Ask HN: Can you make a living with free flash games? - scotty79

Any of you or your friends heard any success stories?
======
benologist
I know lots of flash game developers and I make lots of games. And also the
premiere analytics system (<http://playtomic.com>, formerly SWFStats) for
those games. My best game grossed about $6k and netted about $4k, my most
recent game went wrong and sold for a lousy $1250.

The economics can be pretty bad, a lot of people don't make much money but
they also don't make quality games or read the market. There are success
stories, Hero Interactive, Berzerk Studio, Nitrome, Armor Games, Long Animals
etc.

You should check out <http://www.flashgamelicense.com/> it's a site where
developers sell the sponsorship rights for their games. The guys who run it
are very helpful and there's a forum full of information and a chatroom where
you can usually find me and a bunch of other people trolling away.

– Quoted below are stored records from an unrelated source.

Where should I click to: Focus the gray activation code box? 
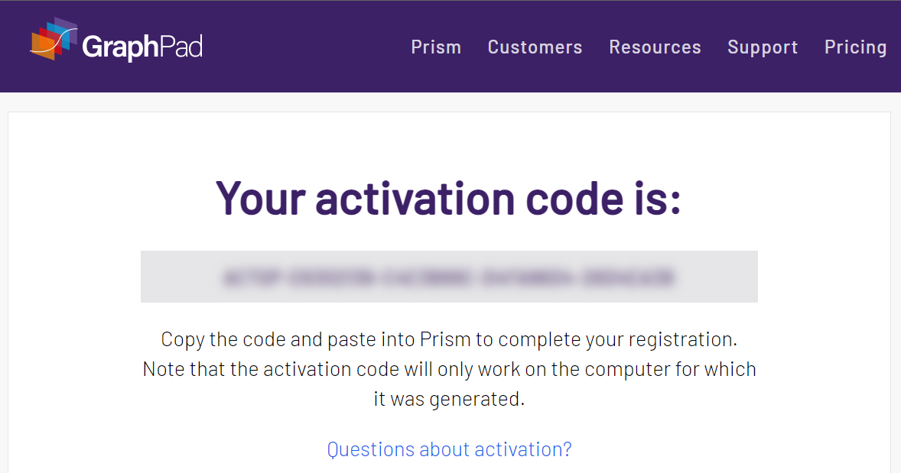tap(449, 277)
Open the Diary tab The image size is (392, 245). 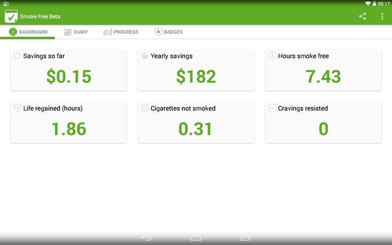point(76,32)
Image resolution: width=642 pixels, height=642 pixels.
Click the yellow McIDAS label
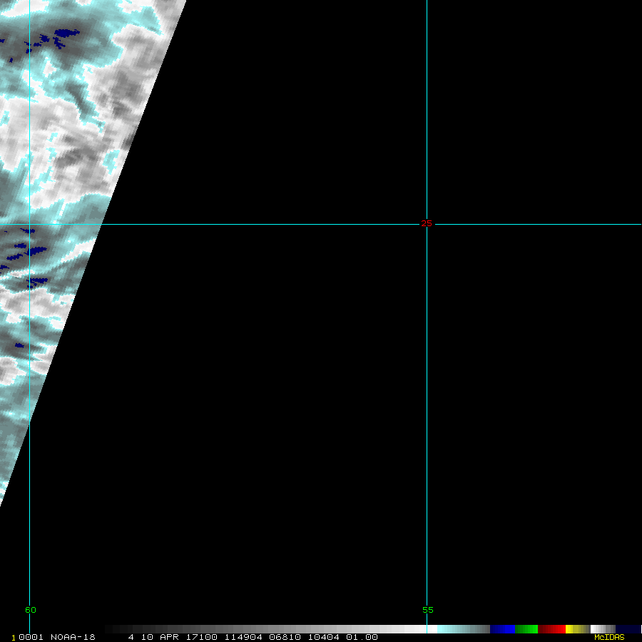tap(609, 637)
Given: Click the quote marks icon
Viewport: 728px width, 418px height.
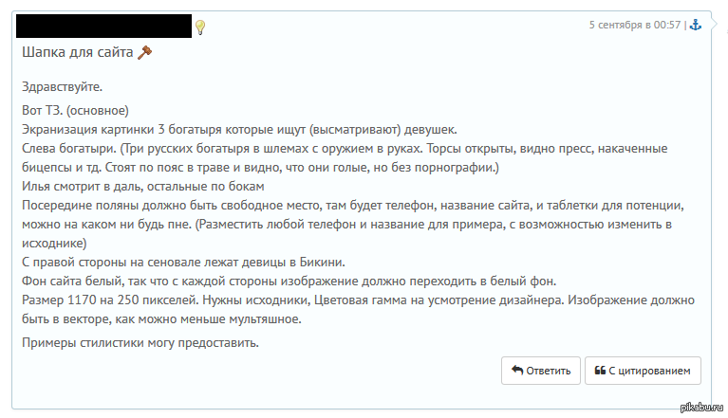Looking at the screenshot, I should click(601, 370).
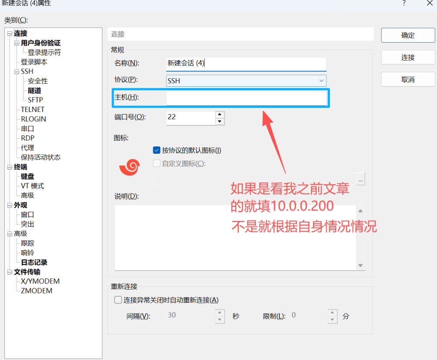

In a nutshell: Mochi and CPMStar offer ads to go in the games. Mochi's CPM is
usually pretty awful (I've served 6m+ ads for a lousy grand), CPMStar
generally pays more but is more exclusive, it's harder to get them in your
game.

GamerSafe (run by the FGL guys) and Mochi both have virtual goods/transactions
platforms to charge for stuff in your game, I haven't used either yet.

Sponsorship is usually going to be the major source of revenue. Kongregate,
Armor, Addicting etc pay for the branding rights in your game (the splash
screens etc). This can go high into the 5 digits if you're talented enough -
there are guys pulling 6 digits a year off this stuff, a couple that might be
inching close to 7, and a _lot_ that make between $0 and bugger all.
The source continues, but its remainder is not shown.